PointPillar是一个来自工业界的模型，整体思想基于图片的处理框架，直接将点云从俯视图的视角划分为一个个的Pillar（立方柱体），从而构成了类似图片的数据，然后在使用2D的检测框架进行特征提取和密集的框预测得到检测框，从而使得该模型在速度和精度都达到了一个很好的平衡。

PointPillars网络结构总览：

网络速度精度对比：

注：（PP代表pointpillars，M代表MV3D， A代表AVOD，C代表ContFuse，V代表VoxelNet，

F代表Frustum Pointnet，S代表SECOND ，P+代表PIXOR++）

本文将会以OpenPCDet的代码基础，详细解析PointPillars的代码实现流程。

本文的论文地址为：

https://arxiv.org/pdf/1812.05784.pdf

解析参考代码：

https://github.com/open-mmlab/OpenPCDet

一：综述

3D检测算法通常有以下几种形式：

（1）将点云数据划纳入一个个体素（Voxel）中，构成规则的、密集分布的体素集，如有VoxelNet和SECOND。

（2）从前视和俯视角度对点云数据进行投影映射处理，获得一个个伪图片的数据。常见的模型有MV3D和AVOD。

（3）直接将点云数据映射到鸟瞰图后，再直接使用2D的检测框架的处理方法进行特征提取和RPN，实现3D的检测，如PIXOR、本文的主角pointpillar。
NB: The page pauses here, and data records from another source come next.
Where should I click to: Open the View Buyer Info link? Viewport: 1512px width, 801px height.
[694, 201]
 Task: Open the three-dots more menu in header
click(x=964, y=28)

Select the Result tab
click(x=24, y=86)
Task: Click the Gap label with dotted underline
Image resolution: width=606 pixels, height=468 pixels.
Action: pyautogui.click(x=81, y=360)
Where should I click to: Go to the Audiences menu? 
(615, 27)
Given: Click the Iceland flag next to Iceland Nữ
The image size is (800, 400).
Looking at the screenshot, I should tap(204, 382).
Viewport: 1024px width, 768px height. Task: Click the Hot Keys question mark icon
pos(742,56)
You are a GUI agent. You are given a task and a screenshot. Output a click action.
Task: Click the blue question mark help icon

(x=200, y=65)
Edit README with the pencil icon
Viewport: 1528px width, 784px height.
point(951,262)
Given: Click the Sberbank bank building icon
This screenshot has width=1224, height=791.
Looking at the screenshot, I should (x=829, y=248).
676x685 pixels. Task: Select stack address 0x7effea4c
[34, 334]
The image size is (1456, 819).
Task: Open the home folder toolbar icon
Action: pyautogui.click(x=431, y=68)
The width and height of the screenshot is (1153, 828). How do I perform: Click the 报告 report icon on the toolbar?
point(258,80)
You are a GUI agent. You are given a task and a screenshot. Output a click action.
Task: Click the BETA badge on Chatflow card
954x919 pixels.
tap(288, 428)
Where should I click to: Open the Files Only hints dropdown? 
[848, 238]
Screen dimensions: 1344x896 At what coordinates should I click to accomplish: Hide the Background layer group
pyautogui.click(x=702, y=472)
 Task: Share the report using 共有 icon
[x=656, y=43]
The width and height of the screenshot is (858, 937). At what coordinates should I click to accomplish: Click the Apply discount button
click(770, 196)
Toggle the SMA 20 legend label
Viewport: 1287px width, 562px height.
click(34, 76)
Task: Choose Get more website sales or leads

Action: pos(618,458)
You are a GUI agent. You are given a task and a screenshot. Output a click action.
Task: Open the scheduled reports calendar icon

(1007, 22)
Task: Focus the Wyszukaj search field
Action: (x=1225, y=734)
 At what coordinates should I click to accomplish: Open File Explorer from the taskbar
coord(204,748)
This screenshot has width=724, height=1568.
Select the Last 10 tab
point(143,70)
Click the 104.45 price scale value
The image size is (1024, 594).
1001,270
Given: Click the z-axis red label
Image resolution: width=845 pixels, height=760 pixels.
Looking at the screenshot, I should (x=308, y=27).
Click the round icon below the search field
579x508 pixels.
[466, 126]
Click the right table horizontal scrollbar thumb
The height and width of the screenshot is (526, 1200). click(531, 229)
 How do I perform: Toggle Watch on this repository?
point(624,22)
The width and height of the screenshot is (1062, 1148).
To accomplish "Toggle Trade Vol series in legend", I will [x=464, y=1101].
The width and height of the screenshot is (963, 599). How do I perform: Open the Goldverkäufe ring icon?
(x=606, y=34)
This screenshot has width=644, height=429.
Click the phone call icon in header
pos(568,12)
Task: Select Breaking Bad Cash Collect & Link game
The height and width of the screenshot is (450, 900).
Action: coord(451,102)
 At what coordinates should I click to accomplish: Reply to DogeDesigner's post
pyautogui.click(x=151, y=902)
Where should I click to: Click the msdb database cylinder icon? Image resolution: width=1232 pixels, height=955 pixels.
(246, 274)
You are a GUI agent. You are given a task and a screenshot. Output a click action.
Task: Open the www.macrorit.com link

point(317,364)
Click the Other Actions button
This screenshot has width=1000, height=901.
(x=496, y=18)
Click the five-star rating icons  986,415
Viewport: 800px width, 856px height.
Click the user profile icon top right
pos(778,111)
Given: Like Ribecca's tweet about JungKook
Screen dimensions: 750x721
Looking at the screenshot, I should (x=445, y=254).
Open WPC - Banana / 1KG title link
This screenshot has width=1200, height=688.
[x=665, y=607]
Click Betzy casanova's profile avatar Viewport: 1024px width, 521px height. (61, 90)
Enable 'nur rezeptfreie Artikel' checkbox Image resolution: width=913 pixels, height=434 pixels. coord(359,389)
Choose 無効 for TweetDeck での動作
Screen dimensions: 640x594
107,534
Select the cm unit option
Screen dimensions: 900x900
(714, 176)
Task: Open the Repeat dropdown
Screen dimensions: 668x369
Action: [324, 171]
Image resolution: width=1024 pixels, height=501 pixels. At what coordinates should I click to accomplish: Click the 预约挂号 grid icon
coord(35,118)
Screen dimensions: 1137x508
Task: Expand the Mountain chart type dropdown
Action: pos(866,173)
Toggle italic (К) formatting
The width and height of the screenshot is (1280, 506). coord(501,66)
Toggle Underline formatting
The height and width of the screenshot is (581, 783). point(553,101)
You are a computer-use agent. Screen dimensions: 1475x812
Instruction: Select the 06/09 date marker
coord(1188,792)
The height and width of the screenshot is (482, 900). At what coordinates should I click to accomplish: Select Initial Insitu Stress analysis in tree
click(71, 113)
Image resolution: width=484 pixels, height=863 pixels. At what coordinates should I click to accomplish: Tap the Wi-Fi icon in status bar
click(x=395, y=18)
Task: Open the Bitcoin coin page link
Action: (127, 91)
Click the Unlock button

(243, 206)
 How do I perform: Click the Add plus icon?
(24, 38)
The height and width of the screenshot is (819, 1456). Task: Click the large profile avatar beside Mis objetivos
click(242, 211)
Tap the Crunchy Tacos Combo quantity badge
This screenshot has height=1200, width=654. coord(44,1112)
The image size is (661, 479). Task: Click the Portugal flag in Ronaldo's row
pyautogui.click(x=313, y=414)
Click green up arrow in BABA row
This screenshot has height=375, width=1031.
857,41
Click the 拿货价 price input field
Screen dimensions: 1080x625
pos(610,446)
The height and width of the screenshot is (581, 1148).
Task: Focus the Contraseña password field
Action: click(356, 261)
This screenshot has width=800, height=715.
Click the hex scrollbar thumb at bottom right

（4）使用pointnet直接从点云中对数据进行特征提取后获取proposals，然后根据获取的proposals进行微调，如Pointrcnn

二： PP网络点云数据处理

这里的处理过程直接将3D的点云信息直接从以俯视图的形式进行获取，在点云中假设有N*3个点的信息，所有的这些点都在kitti lidar坐标系xyz中（单位是米，其中x向前，y向左，z向上）。所有的这些点都会分配到均等大小的x-y平面的立方柱体中，这个立方柱就被称为pillar。如下图所示

左相机前视图

点云俯视图将点云分布到的均匀的立方柱体中

kitti的点云数据是4维度的数据包含（x, y, z, r）其中xyz是改点在点云中的坐标，r代表了改点的反射强度（与物体材质和激光入射角度等有关）；并且在将所有点放入每个pillar中的时候不需要像voxel那样考虑高度，可以将一个pillar理解为就是一个z轴上所有voxel组成在一起的。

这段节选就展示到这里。